Недовольно ворча, Антоний внимательно осматривал тело Бахмета. История с исчезнувшей после прикосновения стрелой, не на шутку встревожила мага. Подтверждались самые худшие опасения — волхвы не дожидаясь удара, начали первыми. Об этом следовало немедленно доложить Совету.
Бекмер терпеливо ждал когда византиец закончит возиться с телом. Старый каган давно догадался что Антоний не простой посол базилевсов, но ни словом, ни жестом не выказал своей осведомленности. В отличие от него, Бекмер-младший непонимающе смотрел за действиями византийца, но видя молчаливое одобрение отца решил отложить выяснения до времени.
Наконец Антоний закончил осмотр и почтительно поклонившись присел рядом с каганом. Бекмер протянул хмурому магу полную великолепного вина чашу. Глаза младшего сердито сверкнули: кто такой этот византиец, что отец оказывает ему такую честь.
Антоний смиренно склонил голову.
— Благодарю тебя, Великий Каган.
— Пей, и поведай нам, что думаешь об этой смерти.
Скривившись будто хлебнул уксуса, Антоний отставил вино.
— Каган, это большая потеря, но для нашего дела это ровным счетом ничего не значит. Так, мелкие фокусы местных колдунов.
— Колдунов? — Бекмер озабоченно потер крепкую широкую шею. — Но если колдуны… Значит русы знают о нашем приближении?
— Не думаю. Если бы знали, давно бы уже привели войска.
Бекмер с сыном недоверчиво переглянулись и маг поспешно добавил.
— Поверь мне, каган, у князя русов сейчас и без нас хватает проблем.
— Ну, если ты так говоришь… — все еще с сомнением пожевал губами каган.
— Просто поверь, — улыбнулся одними губами Антоний. — А сейчас, прости, но сейчас я хотел бы обдумать произошедшее в одиночестве.
Бекмер благосклонно кивнул.
— Мой сын, — он обратился к нетерпеливо ерзавшему на подушках сыну. — Иди с нашим достойным гостем, и отдай приказы сотникам, что бы усилили посты. Нужно быть бдительными.

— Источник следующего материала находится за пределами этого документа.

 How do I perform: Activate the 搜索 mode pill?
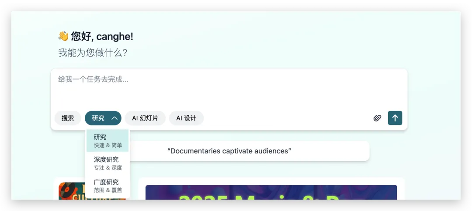(68, 118)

Каган с нежностью смотрел на вскочившего с готовностью сына. Достойный вырос наследник. Унаследовавший красоту от своей матери Тайчар, что в молодости слыла первой красавицей хазарского каганата, он тем не менее не знал себе равных в сабельных схватках. А доставшийся от отца талант полководца уже не раз посрамлял более опытных, убеленных сединами и украшенных шрамами военачальников. Поддавшись непонятному порыву, Бекмер потянулся к нему.
— Сын мой, будь осторожен… — и не стесняясь византийца, Бекмер крепко прижал сына к груди.

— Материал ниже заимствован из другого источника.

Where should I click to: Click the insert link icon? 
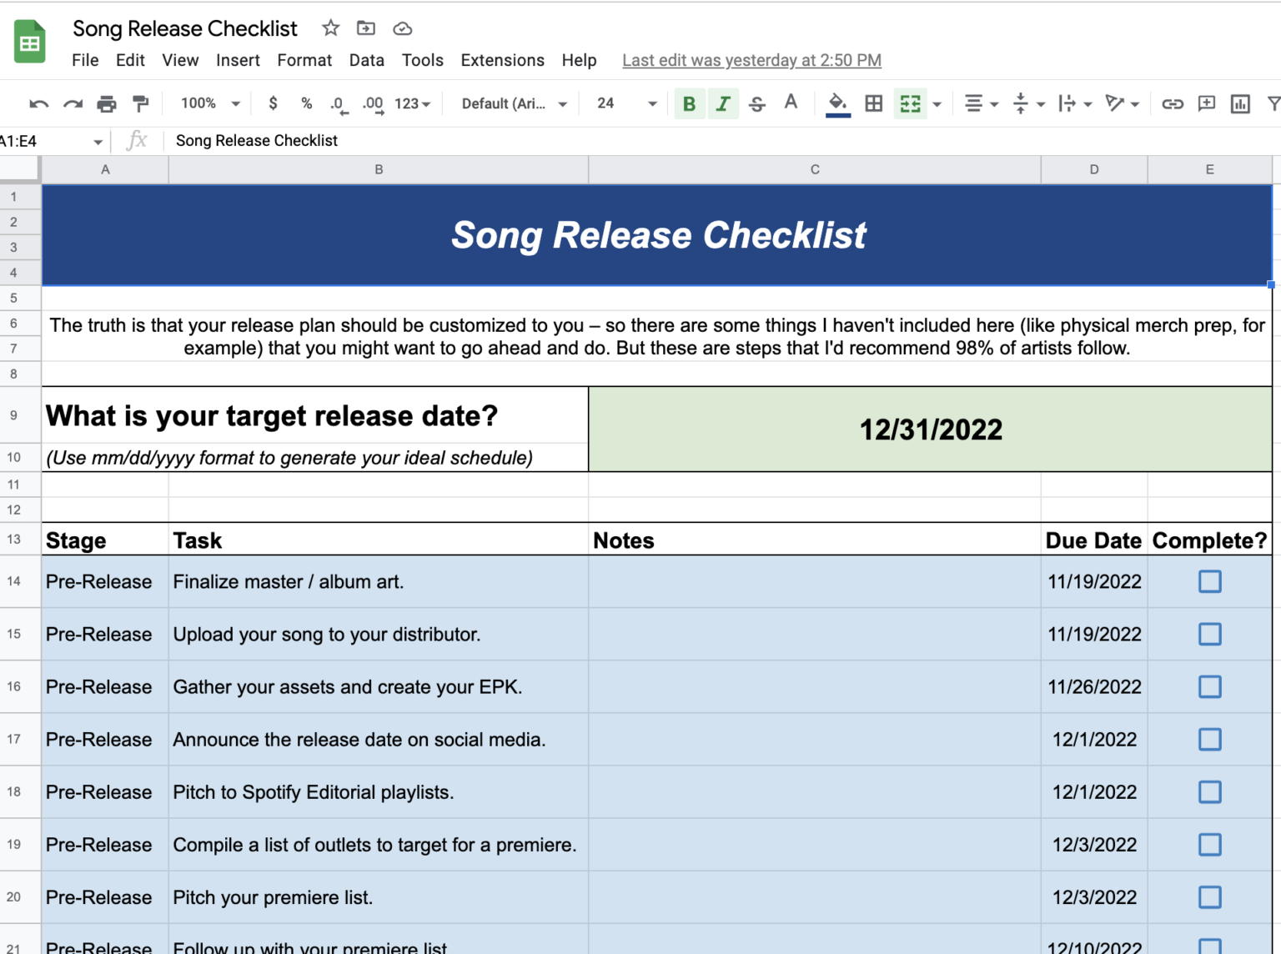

— Все будет в порядке, отец! — блеснув белыми, что жемчуг, зубами, младший отстранился от отца. — Мы покажем этим урусам!

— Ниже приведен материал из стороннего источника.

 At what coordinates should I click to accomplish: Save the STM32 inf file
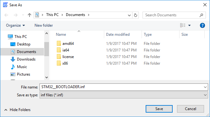click(159, 109)
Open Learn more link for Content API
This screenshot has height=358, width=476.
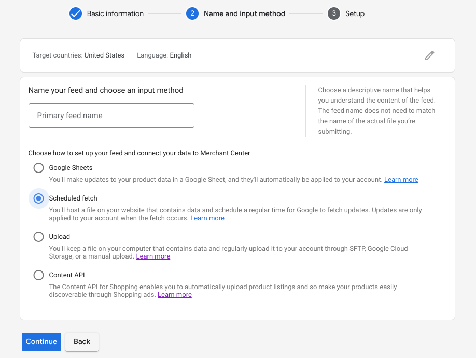click(175, 295)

Он поспешил за выходящим из шатра Антонием. Уже выходя, он еще раз обернулся улыбаясь отцу. В бездонных, агатовых глазах, промелькнули искорки смеха.
Бекмер смотрел на качнувшиеся за сыном завеси с непонятной тревогой. Зародившись в сердце легким ледяным уколом тревога, стремительно разрасталась, точно пожар в летнюю засуху. Все еще не понимая, что с ним происходит, каган вскочил и бросился к выходу.
До рези в глазах, Василий всматривался в колыхающиеся завеси, закрывающие вход в белоснежный шатер. Сердце богатыря размеренно билось, мощно гоня кровь к трепещущим в ожидании мышцам.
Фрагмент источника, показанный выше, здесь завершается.